BEIJING -- A team of Chinese researchers has developed a new passivation strategy that significantly improves both the efficiency and operational stability of perovskite/silicon tandem solar cells, according to a recent research article published in the journal Matter.

Perovskite/silicon tandem solar cells combine a top perovskite layer, which efficiently converts sunlight into electricity, with a silicon bottom substrate. These solar cells hold great potential for lightweight, high-efficiency applications in the photovoltaic field.

However, the pyramid-textured surface of industrial silicon substrates makes it difficult to deposit a uniform perovskite top layer, which often leads to localized electrical leakage and thus limits the commercial prospects of these tandem cells.

The researchers from Ningbo Institute of Materials Technology and Engineering (NIMTE) of the Chinese Academy of Sciences, in collaboration with Soochow University and Taizhou University, both in East China's Jiangsu province, have designed the innovative peak-selective passivation strategy to suppress electrical leakage.

Their method uses polystyrene nanospheres as a template to precisely deposit a thin insulating layer of aluminum oxide onto the pyramid peaks, thereby blocking leakage pathways.

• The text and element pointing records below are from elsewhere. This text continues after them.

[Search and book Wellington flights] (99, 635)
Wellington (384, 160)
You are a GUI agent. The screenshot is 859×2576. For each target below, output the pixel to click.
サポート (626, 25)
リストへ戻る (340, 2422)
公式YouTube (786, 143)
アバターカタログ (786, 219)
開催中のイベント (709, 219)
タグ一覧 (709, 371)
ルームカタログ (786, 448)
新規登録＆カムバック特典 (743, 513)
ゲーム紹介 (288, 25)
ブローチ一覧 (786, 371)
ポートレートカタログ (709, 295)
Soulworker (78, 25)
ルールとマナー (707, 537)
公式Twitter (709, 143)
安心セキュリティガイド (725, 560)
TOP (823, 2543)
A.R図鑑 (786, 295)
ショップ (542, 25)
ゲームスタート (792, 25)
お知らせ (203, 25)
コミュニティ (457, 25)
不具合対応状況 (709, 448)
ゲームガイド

The team achieved an impressive power conversion efficiency of around 33 percent, in a perovskite/silicon tandem solar cell with an active area of approximately one square centimeter.

The device also retained about 90 percent of its initial efficiency after 1,000 hours of continuous operation, demonstrating excellent long-term stability.

"This strategy is simple and compatible with existing industrial production lines, bringing perovskite/silicon tandem solar cells a step closer to commercial applications," noted Ye Jichun, a corresponding author of the study.